_OBJECTIVE:_ Carry on the passage about crawler tracks and ground-level damage, starting after its final sentence.

Moving cleated crawler tracks in direct engagement with the ground operate in a well-known distinctive fashion from which small-scale ecosystems at ground level require a much higher degree of protection than from large tired wheels rolling over them. Rotation of the hoe base is accomplished by running the opposed parallel crawler tracks in opposite directions, and this motion always causes an oblique shearing action of cleats against any surface supporting the hoe. Frequent short to-and-fro adjustments of base location are in practice nearly as destructive because of the shearing action produced whenever traction is not perfect, which it seldom is.

_DATA SEGMENT:_

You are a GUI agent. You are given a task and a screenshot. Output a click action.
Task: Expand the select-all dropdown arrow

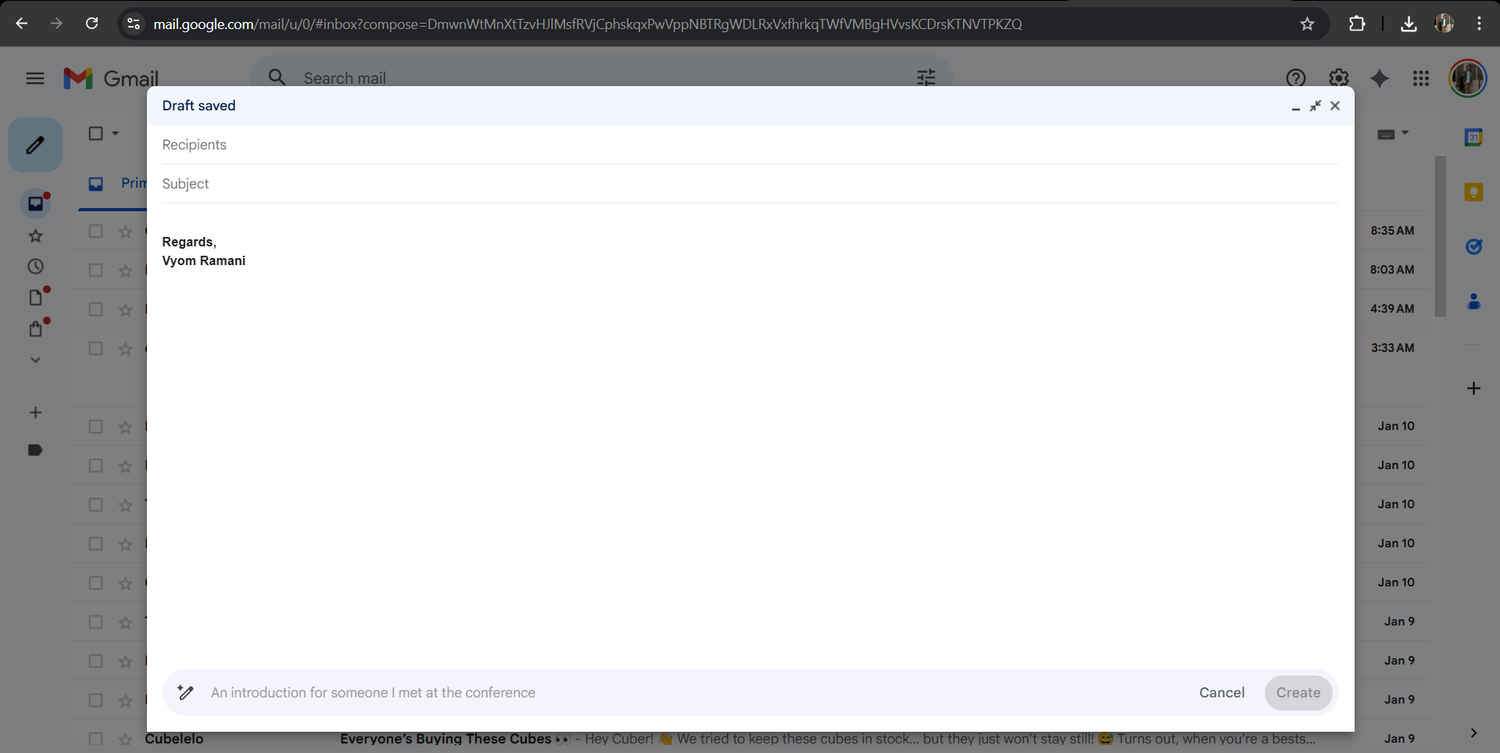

_TASK OUTPUT:_
The devising of what the Pacific Northwest logging industry now calls `hoe-chucking mats` raises design issues distinct from simple support issues addressed by devisors of mats for temporary roadways for wheeled traffic. The support capability of any matlike structure atop which equipment is operated is not a reliable indicator of the protection afforded to smallscale ecosystems under a hoe-chucking mat. From the industry perspective, hoe-chucking mats are increasingly important because heavy equipment accompanied by hoe-chucking mats is allowed to range more freely into natural areas where government regulations prohibit direct engagement of the ground by crawler track propulsion systems. If it `gets out` that mats are employed which do not effect the intended purpose of ecosystem protection, the next thing industry can expect is government imposed standardization of hoe-chucking mats. At present however, there are too few experts and too little research in this field, so I hope in my own way to advance the art by what I have devised with narrow focus on the special needs in hoe-chucking.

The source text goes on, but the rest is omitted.